More than most writers working in comics these days, Mr Brian Michael Bendis loves him some batshit crazy villains. Don’t get me wrong, I totally see the attraction of that, and hey, some characters just are that way to begin with. I mean, if you’re writing Loki, you know that his basic deal is that he messes with people pretty much because messing with people is what he does. (Well, if you’re writing Loki and your name’s not Kieron Gillen, anyways.) But it’s more than that with Bendis.
I’ve talked before about how messed up the Skrull plan in Secret Invasion was. But don’t make the mistake of thinking that was an isolated example.
Norman Osborn. The Sentry. Wonder Man. Wanda Maximoff. Veranke. All of them in one way or another, crazy. All of them nonsensically inconsistent in their plans and actions. And, it should go without saying, all of them written by Bendis. (And that’s just in the mainstream Marvel Universe.

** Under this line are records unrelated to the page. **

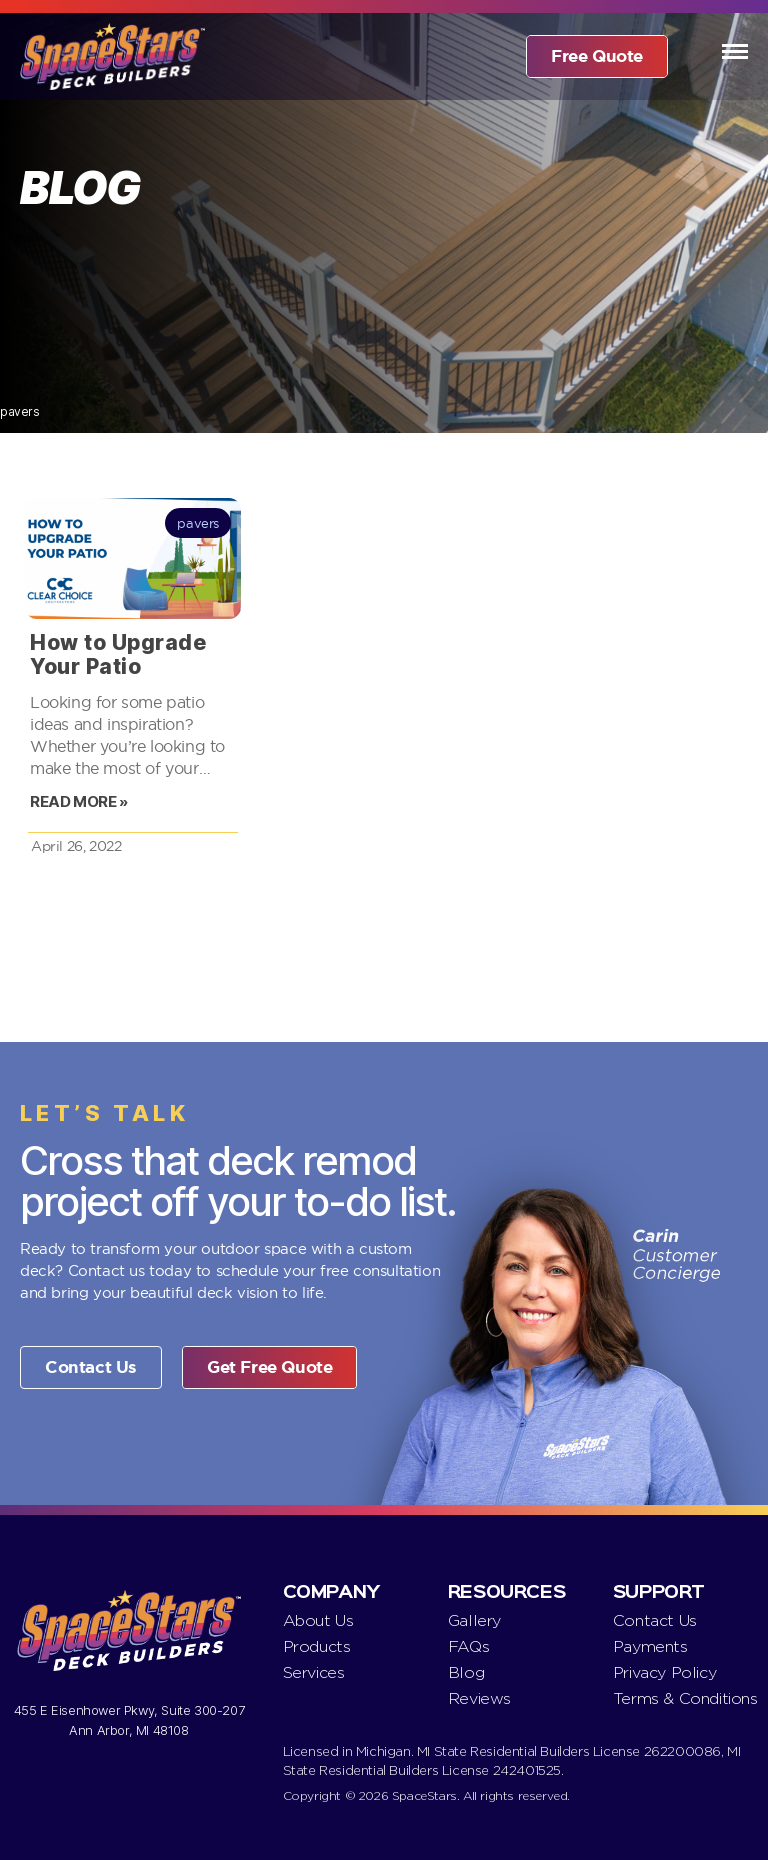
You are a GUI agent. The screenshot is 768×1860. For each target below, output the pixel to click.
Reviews (479, 1698)
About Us (318, 1620)
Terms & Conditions (685, 1698)
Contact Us (655, 1620)
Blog (466, 1672)
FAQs (468, 1646)
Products (317, 1646)
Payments (650, 1646)
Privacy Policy (664, 1672)
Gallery (474, 1620)
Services (314, 1672)
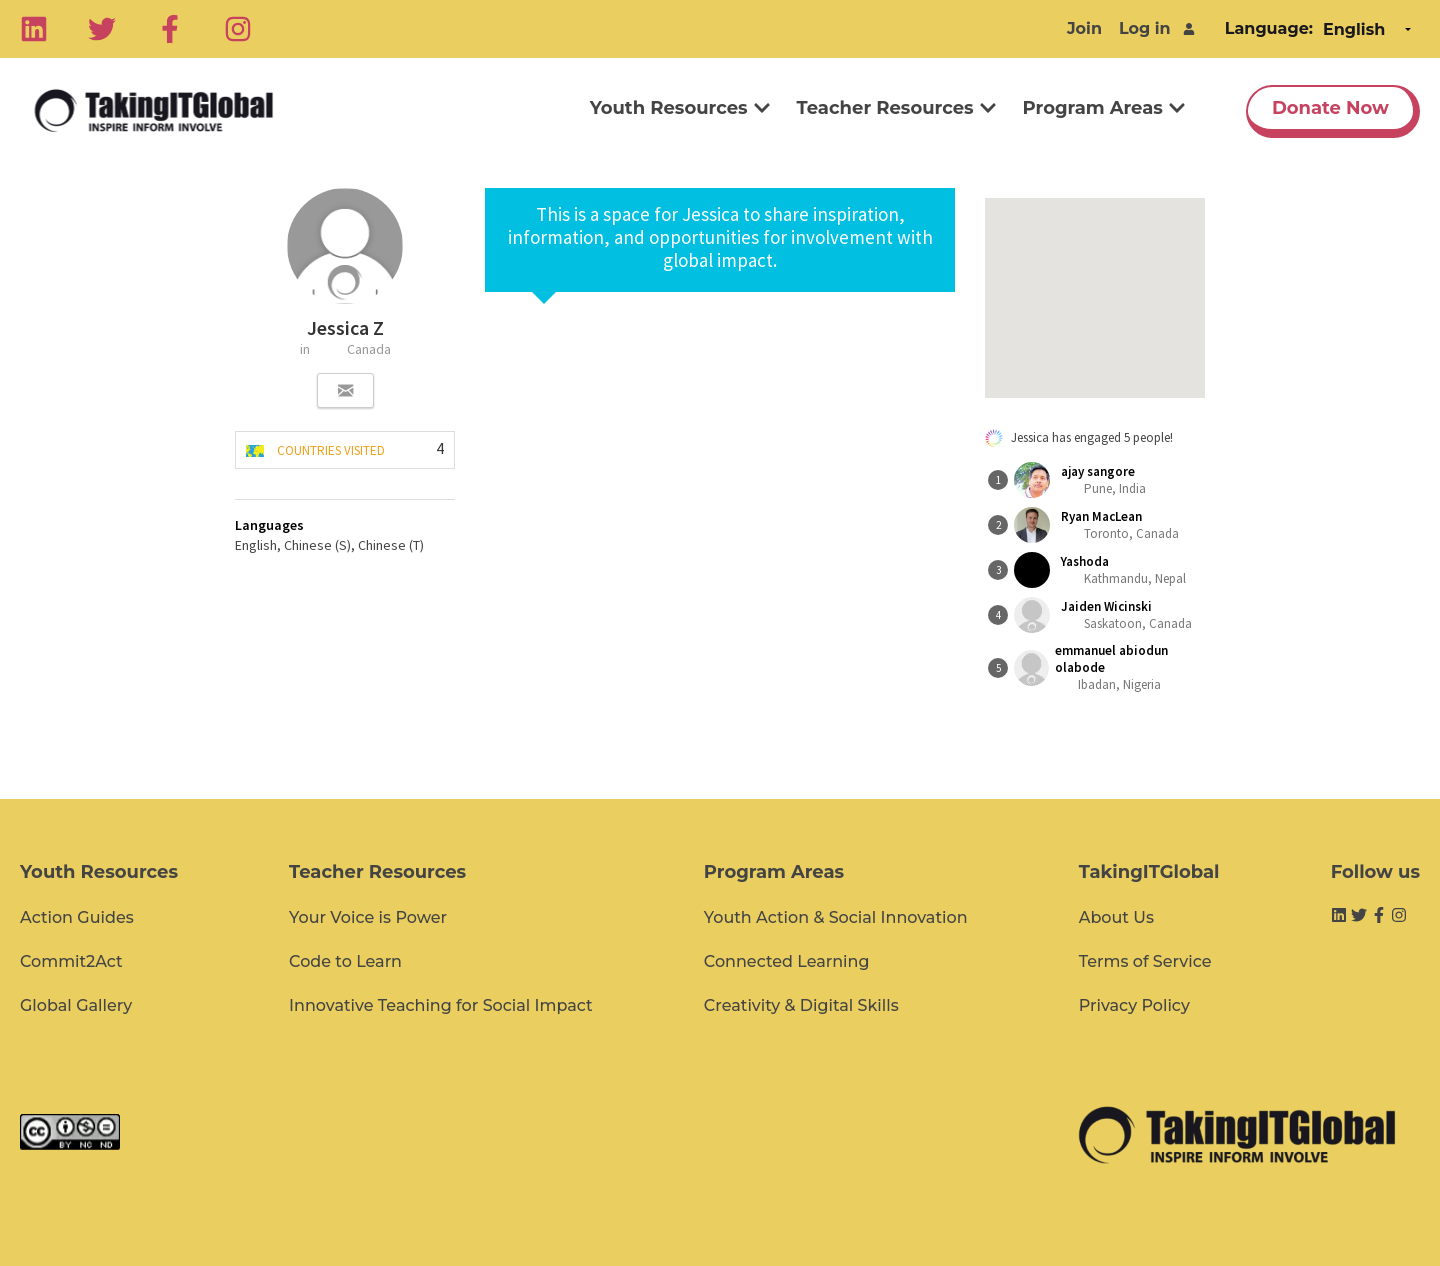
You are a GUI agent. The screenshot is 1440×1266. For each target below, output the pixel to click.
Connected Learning (787, 961)
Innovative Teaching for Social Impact (441, 1005)
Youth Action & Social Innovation (836, 917)
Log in (1145, 28)
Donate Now (1330, 108)
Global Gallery (76, 1005)
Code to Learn (345, 961)
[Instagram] (238, 29)
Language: (1269, 28)
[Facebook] (170, 29)
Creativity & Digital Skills (801, 1005)
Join (1084, 28)
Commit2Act (71, 961)
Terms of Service (1145, 961)
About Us (1116, 917)
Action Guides (77, 917)
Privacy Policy (1134, 1005)
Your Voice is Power (368, 917)
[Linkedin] (34, 29)
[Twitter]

Ultimate Spider-Man has not lacked for crazy villains either.) It made a certain amount of sense with Wanda, who was drifting in and out of touch with reality – her perception of reality was inconsistent, it logically followed that her interactions with it would be. On the other hand, Osborn and Veranke in particular were depicted as super-smart schemers. And while there’s a case to be made for both of them that their egos brought them undone, that’s not a case that was made in the comics themselves.

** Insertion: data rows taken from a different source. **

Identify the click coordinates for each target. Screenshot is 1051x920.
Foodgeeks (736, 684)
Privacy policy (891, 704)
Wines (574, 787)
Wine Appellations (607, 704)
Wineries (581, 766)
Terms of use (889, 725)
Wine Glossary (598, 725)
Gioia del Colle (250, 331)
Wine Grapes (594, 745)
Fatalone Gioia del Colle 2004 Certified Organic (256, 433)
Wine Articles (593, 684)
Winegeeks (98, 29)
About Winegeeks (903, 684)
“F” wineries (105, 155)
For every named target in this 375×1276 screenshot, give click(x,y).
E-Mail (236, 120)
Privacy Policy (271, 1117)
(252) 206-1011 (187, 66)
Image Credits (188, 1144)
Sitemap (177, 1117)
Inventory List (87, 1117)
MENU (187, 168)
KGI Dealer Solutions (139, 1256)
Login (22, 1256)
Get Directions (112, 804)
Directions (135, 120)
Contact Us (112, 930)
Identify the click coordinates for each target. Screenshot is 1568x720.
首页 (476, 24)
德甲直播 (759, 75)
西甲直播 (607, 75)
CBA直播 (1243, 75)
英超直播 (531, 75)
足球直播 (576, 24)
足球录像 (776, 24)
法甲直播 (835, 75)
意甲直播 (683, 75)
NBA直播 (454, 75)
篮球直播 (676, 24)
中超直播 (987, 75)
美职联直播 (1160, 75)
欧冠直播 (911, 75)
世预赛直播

Bendis likes to claim that it’s perfectly reasonable for their plans to not make sense, because they’re crazy. Unfortunately, that’s not how crazy tends to work. Crazy people’s actions might not make sense to us, but they should at least make sense to them. There should be an internal logic to them, and they should not be blind to the lack of it. It’s stupid people whose plans make no sense – and to give Bendis his due, he writes those villains well.
I’m not saying that his writing isn’t entertaining, because it is. For all that his characters tend to sound a little alike, Bendis still writes some of the best dialogue anywhere. It’s sharp, witty and naturalistic.
It’s just that he’s found this one lazy crutch for his writing, and used it pretty much to death. It’s time to move on. Bendis is one of the best writers currently working for Marvel. But he needs to challenge himself more. Recycling the same few ideas over and over is a disservice to his own talent, and to the reader.
Unfortunately, it seems that the next big Avengers plotline is going to be a rematch with Norman Osborn, so we’re not moving on any time soon. Alas.